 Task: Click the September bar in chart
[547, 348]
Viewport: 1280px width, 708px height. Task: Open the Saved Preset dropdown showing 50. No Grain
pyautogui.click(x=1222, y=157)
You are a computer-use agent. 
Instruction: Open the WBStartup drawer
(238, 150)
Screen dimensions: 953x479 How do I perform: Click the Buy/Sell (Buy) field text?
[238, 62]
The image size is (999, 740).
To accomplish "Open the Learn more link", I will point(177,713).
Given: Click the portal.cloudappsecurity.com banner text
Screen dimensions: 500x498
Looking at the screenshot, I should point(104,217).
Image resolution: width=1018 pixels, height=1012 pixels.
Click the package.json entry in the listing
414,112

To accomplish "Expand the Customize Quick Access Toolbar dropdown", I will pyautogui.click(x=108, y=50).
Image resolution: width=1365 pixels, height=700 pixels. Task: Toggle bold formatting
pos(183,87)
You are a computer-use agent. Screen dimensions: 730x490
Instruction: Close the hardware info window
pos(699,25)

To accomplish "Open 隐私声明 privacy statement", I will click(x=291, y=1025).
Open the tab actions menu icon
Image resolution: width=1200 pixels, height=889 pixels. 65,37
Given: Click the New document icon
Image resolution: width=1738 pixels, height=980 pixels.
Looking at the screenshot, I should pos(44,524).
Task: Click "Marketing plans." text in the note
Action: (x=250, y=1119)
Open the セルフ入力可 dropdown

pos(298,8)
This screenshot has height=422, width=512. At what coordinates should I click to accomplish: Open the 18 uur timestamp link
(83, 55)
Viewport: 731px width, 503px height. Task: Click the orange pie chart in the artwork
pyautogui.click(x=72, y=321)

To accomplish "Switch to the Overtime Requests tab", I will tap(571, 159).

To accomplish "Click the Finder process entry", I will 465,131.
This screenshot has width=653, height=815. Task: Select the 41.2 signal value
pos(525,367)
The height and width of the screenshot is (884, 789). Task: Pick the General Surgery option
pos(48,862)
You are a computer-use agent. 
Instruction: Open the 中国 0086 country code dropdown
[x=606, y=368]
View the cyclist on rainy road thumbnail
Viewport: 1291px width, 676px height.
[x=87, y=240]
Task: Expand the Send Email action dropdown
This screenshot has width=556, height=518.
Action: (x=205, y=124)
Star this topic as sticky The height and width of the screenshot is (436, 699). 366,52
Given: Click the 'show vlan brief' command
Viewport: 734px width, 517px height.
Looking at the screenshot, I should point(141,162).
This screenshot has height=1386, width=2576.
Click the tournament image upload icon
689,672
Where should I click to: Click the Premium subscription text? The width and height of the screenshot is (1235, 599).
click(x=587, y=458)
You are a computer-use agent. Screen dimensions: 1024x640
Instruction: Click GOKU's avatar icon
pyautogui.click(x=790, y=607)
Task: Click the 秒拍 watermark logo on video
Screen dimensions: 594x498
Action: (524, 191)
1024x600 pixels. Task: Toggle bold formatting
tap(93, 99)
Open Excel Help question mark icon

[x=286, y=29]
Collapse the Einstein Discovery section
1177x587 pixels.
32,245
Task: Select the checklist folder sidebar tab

» Your assignment
Copy every entry exactly, missing none.

» Output
 Task: Click the September bar in chart
[547, 348]
Viewport: 1280px width, 708px height. Task: Open the Saved Preset dropdown showing 50. No Grain
pyautogui.click(x=1222, y=157)
You are a computer-use agent. 
Instruction: Open the WBStartup drawer
(238, 150)
Screen dimensions: 953x479 How do I perform: Click the Buy/Sell (Buy) field text?
[238, 62]
The image size is (999, 740).
To accomplish "Open the Learn more link", I will point(177,713).
Given: Click the portal.cloudappsecurity.com banner text
Screen dimensions: 500x498
Looking at the screenshot, I should point(104,217).
Image resolution: width=1018 pixels, height=1012 pixels.
Click the package.json entry in the listing
414,112

To accomplish "Expand the Customize Quick Access Toolbar dropdown", I will pyautogui.click(x=108, y=50).
Image resolution: width=1365 pixels, height=700 pixels. Task: Toggle bold formatting
pos(183,87)
You are a computer-use agent. Screen dimensions: 730x490
Instruction: Close the hardware info window
pos(699,25)

To accomplish "Open 隐私声明 privacy statement", I will click(x=291, y=1025).
Open the tab actions menu icon
Image resolution: width=1200 pixels, height=889 pixels. 65,37
Given: Click the New document icon
Image resolution: width=1738 pixels, height=980 pixels.
Looking at the screenshot, I should pos(44,524).
Task: Click "Marketing plans." text in the note
Action: (x=250, y=1119)
Open the セルフ入力可 dropdown

pos(298,8)
This screenshot has height=422, width=512. At what coordinates should I click to accomplish: Open the 18 uur timestamp link
(83, 55)
Viewport: 731px width, 503px height. Task: Click the orange pie chart in the artwork
pyautogui.click(x=72, y=321)

To accomplish "Switch to the Overtime Requests tab", I will tap(571, 159).

To accomplish "Click the Finder process entry", I will 465,131.
This screenshot has width=653, height=815. Task: Select the 41.2 signal value
pos(525,367)
The height and width of the screenshot is (884, 789). Task: Pick the General Surgery option
pos(48,862)
You are a computer-use agent. 
Instruction: Open the 中国 0086 country code dropdown
[x=606, y=368]
View the cyclist on rainy road thumbnail
Viewport: 1291px width, 676px height.
[x=87, y=240]
Task: Expand the Send Email action dropdown
This screenshot has width=556, height=518.
Action: (x=205, y=124)
Star this topic as sticky The height and width of the screenshot is (436, 699). 366,52
Given: Click the 'show vlan brief' command
Viewport: 734px width, 517px height.
Looking at the screenshot, I should point(141,162).
This screenshot has height=1386, width=2576.
Click the tournament image upload icon
689,672
Where should I click to: Click the Premium subscription text? The width and height of the screenshot is (1235, 599).
click(x=587, y=458)
You are a computer-use agent. Screen dimensions: 1024x640
Instruction: Click GOKU's avatar icon
pyautogui.click(x=790, y=607)
Task: Click the 秒拍 watermark logo on video
Screen dimensions: 594x498
Action: (524, 191)
1024x600 pixels. Task: Toggle bold formatting
tap(93, 99)
Open Excel Help question mark icon

[x=286, y=29]
Collapse the Einstein Discovery section
1177x587 pixels.
32,245
Task: Select the checklist folder sidebar tab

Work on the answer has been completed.